Repeat exactly, and only, the lines below starting at the line that contains "The height and width of the screenshot is (746, 882)." and ending at the line that contains "Click the paperclip", inclusive of both.

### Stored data
┌──
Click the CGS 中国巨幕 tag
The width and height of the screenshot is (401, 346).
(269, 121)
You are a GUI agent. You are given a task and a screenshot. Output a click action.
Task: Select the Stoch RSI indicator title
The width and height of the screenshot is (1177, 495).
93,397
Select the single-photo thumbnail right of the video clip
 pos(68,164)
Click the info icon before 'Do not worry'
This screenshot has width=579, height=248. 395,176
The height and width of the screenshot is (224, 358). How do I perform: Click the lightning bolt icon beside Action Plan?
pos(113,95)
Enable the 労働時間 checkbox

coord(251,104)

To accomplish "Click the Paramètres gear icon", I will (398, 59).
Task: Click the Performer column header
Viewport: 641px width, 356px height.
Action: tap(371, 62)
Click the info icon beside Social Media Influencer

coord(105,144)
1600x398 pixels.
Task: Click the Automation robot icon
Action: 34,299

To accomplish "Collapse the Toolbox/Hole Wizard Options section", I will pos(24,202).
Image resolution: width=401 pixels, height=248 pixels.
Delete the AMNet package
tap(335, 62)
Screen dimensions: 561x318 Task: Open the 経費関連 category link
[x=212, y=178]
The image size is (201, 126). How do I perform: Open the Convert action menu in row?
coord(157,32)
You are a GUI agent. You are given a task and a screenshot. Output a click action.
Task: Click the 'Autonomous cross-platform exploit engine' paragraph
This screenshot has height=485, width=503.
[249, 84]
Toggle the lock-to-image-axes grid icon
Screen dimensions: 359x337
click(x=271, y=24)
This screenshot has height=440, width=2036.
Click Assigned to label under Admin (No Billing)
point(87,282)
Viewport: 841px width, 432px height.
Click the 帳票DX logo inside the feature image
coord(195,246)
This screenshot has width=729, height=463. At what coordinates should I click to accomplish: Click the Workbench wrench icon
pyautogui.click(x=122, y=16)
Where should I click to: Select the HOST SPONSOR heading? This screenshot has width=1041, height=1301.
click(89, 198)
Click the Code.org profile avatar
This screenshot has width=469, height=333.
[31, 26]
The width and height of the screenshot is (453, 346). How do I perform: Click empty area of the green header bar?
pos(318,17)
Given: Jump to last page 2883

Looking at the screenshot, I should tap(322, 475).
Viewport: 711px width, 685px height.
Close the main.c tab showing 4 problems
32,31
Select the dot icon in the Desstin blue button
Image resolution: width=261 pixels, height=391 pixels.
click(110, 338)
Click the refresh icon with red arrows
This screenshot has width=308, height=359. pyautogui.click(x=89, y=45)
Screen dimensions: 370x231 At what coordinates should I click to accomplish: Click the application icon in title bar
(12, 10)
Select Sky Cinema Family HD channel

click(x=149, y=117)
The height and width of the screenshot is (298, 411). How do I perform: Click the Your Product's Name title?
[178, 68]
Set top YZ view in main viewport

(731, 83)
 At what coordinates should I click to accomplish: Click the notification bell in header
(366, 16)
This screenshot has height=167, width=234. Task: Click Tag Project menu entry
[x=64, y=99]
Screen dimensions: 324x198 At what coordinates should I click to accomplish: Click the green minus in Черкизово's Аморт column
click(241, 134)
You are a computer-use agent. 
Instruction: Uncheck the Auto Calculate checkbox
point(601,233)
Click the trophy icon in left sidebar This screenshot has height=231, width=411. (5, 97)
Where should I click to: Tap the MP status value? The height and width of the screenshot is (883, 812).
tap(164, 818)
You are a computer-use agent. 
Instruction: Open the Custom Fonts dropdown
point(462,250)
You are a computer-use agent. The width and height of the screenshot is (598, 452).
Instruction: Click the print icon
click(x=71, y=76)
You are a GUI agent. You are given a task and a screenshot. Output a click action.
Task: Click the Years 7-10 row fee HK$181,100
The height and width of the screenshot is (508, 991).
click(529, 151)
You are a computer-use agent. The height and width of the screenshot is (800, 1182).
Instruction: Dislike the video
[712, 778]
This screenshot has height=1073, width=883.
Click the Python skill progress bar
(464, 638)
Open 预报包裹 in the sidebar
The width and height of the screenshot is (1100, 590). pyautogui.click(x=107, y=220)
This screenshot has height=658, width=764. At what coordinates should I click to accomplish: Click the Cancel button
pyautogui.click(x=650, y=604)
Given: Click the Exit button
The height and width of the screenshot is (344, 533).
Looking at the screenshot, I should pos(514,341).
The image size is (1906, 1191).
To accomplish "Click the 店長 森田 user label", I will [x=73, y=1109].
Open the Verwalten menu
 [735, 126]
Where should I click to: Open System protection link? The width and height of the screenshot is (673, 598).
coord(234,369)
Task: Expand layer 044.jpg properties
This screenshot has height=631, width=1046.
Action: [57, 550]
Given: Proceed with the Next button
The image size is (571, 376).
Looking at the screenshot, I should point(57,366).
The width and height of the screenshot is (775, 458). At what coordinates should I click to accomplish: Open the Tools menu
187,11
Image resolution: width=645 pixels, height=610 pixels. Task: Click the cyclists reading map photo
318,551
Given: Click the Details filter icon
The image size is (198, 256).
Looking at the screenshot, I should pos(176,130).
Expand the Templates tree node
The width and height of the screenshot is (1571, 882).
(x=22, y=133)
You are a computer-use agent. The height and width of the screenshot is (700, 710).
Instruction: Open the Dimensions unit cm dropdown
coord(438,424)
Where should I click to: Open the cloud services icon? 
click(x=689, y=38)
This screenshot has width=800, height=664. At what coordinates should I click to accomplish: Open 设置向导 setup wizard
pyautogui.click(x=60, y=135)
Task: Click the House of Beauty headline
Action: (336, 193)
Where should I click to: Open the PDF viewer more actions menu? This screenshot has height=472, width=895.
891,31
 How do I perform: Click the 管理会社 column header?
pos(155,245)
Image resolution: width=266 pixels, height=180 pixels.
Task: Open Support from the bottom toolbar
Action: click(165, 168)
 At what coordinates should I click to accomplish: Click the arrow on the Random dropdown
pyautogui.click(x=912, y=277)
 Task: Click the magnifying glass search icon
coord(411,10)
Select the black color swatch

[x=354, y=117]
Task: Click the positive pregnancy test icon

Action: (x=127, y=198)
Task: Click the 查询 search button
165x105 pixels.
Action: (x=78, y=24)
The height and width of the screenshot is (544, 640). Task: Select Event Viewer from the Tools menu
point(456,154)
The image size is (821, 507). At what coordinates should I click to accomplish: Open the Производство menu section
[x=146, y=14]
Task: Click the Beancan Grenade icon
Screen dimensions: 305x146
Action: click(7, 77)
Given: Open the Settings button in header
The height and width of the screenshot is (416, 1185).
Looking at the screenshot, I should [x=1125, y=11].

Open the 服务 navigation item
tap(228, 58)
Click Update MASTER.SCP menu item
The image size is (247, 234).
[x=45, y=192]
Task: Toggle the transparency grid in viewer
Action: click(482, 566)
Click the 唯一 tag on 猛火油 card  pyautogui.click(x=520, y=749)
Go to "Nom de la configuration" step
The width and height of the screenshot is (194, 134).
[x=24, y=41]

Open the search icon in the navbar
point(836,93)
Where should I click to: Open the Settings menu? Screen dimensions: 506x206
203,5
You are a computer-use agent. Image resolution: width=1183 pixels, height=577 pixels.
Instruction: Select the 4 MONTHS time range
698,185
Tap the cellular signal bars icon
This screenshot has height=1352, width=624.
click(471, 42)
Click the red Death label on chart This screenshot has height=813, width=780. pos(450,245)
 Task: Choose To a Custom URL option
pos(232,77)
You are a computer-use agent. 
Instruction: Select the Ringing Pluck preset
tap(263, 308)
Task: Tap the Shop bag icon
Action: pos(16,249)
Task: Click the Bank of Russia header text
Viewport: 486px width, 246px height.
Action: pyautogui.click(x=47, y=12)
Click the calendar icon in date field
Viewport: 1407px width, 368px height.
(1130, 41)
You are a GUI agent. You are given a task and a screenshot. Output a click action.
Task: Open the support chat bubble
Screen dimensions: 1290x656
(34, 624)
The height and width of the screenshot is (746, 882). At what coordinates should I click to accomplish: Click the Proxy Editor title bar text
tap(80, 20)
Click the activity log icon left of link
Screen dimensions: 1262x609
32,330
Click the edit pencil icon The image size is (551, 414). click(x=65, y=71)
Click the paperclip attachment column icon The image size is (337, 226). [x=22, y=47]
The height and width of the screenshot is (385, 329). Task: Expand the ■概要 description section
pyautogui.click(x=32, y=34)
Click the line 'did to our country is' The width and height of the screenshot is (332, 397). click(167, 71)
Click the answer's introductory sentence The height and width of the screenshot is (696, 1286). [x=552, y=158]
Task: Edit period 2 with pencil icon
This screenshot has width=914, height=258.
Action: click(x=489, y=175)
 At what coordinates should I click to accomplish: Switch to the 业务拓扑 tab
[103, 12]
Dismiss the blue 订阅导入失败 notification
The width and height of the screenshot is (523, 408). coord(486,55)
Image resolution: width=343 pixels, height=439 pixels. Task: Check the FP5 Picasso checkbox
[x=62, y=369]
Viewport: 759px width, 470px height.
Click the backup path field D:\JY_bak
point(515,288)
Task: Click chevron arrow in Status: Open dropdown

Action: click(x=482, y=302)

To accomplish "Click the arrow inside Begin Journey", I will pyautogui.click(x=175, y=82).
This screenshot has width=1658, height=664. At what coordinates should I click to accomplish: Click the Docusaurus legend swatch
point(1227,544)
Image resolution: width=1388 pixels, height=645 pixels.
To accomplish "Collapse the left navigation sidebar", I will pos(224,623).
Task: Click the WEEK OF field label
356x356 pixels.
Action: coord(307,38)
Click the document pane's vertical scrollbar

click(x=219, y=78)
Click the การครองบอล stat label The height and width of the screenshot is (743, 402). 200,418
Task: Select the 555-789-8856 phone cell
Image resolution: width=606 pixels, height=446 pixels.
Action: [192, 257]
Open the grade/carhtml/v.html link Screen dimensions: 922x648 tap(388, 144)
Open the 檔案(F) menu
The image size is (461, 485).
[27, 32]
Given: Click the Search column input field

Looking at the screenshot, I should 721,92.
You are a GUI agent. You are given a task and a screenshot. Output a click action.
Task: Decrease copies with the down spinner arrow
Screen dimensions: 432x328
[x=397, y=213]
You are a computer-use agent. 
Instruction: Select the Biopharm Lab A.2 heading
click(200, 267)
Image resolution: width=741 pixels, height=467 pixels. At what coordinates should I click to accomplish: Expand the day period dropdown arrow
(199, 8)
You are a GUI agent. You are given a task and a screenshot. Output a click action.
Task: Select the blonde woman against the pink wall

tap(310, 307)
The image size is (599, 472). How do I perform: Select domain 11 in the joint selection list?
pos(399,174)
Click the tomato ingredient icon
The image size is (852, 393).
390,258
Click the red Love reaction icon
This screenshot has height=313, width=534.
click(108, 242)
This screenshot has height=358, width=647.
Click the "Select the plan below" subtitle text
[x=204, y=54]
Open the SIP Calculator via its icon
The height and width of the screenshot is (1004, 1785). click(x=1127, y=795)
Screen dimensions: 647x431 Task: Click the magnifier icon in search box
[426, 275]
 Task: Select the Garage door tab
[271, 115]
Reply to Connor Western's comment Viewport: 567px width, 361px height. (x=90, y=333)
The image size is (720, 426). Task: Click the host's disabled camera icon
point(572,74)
└──
### EXERCISE OUTPUT
The height and width of the screenshot is (746, 882). At what coordinates should I click to accomplish: Click the Proxy Editor title bar text
tap(80, 20)
Click the activity log icon left of link
Screen dimensions: 1262x609
32,330
Click the edit pencil icon The image size is (551, 414). click(x=65, y=71)
Click the paperclip attachment column icon The image size is (337, 226). [x=22, y=47]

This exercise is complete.